=== Requirements ===
In the passage about the 'QA Required' initiative, which technologies made up the outdated UI automation testing framework?

=== Text passage ===
↓

And it’s probably already obvious where that very bottleneck often appeared. A regular QA engineer simply didn’t have time to think about any kind of “higher-level” Quality Assurance activities. Add to this an outdated and not very reliable UI automation testing framework (Python + Selenium), the lack of clear testing processes suitable for Trunk-Based Development, as well as a large amount of squatting and manual work required to perform a single release (believe me, there really was a lot of it).

So there were more than enough challenges for me and the team to tackle.

Shaping the 'QA Required' Concept, or “Testing on Demand”

It was obvious that something had to change, or at least that we needed to choose a clear direction. There were two options: either scale the QA team both quantitatively and qualitatively, or optimize the processes. As you can tell from the article’s title, we chose the process optimization path. This initiative was called 'QA Required' or “testing on demand.” If you want to reach a goal, visualize it.

↑

=== Supplied material ===
↓

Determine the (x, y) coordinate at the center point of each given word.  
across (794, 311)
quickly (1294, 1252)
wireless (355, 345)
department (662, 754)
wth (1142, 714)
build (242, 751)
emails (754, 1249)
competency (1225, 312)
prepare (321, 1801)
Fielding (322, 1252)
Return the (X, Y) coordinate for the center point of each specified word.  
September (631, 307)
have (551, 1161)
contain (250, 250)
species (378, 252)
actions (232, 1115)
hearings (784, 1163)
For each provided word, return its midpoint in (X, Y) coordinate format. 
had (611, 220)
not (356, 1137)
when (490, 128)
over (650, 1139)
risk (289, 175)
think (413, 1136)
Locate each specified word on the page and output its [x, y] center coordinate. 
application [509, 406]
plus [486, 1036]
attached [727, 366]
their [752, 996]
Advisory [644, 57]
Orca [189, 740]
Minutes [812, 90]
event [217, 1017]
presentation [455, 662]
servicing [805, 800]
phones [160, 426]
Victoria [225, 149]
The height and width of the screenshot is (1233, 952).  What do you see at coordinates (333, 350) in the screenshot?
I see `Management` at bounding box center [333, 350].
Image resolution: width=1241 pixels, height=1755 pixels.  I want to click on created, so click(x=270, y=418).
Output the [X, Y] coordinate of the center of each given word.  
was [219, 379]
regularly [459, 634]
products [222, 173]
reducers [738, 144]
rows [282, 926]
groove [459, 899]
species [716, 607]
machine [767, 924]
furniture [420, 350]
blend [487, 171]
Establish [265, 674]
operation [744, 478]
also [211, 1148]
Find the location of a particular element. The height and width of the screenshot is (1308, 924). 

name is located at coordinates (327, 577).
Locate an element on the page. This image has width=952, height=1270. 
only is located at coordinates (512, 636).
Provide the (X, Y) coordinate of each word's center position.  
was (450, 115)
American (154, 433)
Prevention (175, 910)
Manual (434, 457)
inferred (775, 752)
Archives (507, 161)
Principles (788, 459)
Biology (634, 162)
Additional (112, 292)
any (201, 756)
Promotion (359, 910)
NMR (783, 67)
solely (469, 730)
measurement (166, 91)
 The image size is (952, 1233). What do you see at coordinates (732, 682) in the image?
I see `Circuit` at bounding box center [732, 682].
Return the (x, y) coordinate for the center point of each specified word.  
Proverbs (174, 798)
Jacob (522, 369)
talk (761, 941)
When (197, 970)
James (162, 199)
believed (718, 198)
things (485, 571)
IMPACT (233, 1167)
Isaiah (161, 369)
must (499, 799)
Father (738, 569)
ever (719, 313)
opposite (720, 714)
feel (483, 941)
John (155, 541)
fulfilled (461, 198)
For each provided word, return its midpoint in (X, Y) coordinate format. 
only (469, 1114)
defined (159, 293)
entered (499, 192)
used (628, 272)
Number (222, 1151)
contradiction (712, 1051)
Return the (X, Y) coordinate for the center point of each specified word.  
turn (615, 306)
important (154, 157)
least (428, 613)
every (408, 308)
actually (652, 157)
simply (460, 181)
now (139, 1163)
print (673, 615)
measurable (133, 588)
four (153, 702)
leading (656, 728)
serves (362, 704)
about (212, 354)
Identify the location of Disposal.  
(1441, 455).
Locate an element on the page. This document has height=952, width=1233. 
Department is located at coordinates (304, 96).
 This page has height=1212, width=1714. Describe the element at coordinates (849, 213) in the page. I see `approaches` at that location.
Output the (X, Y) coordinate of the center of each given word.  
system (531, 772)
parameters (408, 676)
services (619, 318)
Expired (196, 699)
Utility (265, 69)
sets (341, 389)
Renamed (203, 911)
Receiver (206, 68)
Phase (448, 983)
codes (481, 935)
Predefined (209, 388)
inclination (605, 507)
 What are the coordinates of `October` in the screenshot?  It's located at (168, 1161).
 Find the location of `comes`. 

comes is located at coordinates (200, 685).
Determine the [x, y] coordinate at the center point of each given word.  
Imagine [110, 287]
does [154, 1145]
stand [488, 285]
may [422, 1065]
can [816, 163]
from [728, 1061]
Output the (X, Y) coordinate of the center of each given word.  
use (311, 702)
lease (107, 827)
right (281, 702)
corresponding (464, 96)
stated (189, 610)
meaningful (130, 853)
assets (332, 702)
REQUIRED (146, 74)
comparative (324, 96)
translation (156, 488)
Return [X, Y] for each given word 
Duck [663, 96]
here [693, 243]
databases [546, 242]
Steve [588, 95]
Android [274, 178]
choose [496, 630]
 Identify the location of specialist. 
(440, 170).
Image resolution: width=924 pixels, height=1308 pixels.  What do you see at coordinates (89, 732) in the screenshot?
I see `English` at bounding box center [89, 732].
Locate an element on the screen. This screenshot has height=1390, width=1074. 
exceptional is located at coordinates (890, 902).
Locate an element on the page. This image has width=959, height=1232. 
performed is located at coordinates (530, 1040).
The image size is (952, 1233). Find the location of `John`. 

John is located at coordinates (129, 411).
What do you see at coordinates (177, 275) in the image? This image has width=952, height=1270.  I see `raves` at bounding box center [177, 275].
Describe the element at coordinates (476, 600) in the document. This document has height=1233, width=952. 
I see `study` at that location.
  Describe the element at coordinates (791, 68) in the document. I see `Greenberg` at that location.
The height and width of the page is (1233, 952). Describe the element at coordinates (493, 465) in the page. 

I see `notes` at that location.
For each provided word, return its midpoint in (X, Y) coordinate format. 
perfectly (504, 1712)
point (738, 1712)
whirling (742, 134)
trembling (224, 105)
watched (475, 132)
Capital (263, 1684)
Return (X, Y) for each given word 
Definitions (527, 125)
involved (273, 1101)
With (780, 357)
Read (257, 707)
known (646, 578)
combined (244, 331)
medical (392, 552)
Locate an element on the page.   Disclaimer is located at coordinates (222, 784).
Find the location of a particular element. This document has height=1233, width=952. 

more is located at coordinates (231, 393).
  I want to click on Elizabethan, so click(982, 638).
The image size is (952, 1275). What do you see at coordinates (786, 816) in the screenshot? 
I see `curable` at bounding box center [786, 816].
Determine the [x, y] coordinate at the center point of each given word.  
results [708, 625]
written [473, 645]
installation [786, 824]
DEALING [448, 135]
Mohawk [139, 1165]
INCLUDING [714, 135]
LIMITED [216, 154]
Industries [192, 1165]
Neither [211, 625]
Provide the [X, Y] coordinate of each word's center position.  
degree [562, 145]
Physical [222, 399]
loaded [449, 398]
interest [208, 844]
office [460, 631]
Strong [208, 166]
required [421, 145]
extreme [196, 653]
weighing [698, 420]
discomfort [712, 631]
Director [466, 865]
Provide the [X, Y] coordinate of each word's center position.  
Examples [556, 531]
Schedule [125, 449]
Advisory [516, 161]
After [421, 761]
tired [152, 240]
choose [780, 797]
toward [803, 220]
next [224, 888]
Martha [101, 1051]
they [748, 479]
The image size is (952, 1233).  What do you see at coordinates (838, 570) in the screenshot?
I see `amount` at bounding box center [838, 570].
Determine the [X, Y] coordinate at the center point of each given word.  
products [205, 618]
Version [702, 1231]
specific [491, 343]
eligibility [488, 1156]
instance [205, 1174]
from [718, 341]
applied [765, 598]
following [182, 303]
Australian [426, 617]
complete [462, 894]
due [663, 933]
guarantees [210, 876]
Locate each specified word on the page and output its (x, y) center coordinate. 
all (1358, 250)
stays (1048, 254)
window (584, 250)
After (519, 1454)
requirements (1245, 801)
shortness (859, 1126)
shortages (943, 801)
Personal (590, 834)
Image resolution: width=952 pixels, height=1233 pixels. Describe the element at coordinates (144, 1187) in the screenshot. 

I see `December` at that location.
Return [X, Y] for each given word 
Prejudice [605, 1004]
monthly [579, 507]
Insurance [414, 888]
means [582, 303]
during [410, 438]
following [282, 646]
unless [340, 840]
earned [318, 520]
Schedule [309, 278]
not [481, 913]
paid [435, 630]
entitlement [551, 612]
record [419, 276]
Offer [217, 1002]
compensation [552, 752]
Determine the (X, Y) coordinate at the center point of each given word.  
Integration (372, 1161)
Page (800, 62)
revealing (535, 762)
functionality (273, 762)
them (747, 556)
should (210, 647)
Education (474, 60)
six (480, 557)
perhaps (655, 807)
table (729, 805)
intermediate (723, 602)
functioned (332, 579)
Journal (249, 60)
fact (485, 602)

↑

=== Reply ===
Python and Selenium.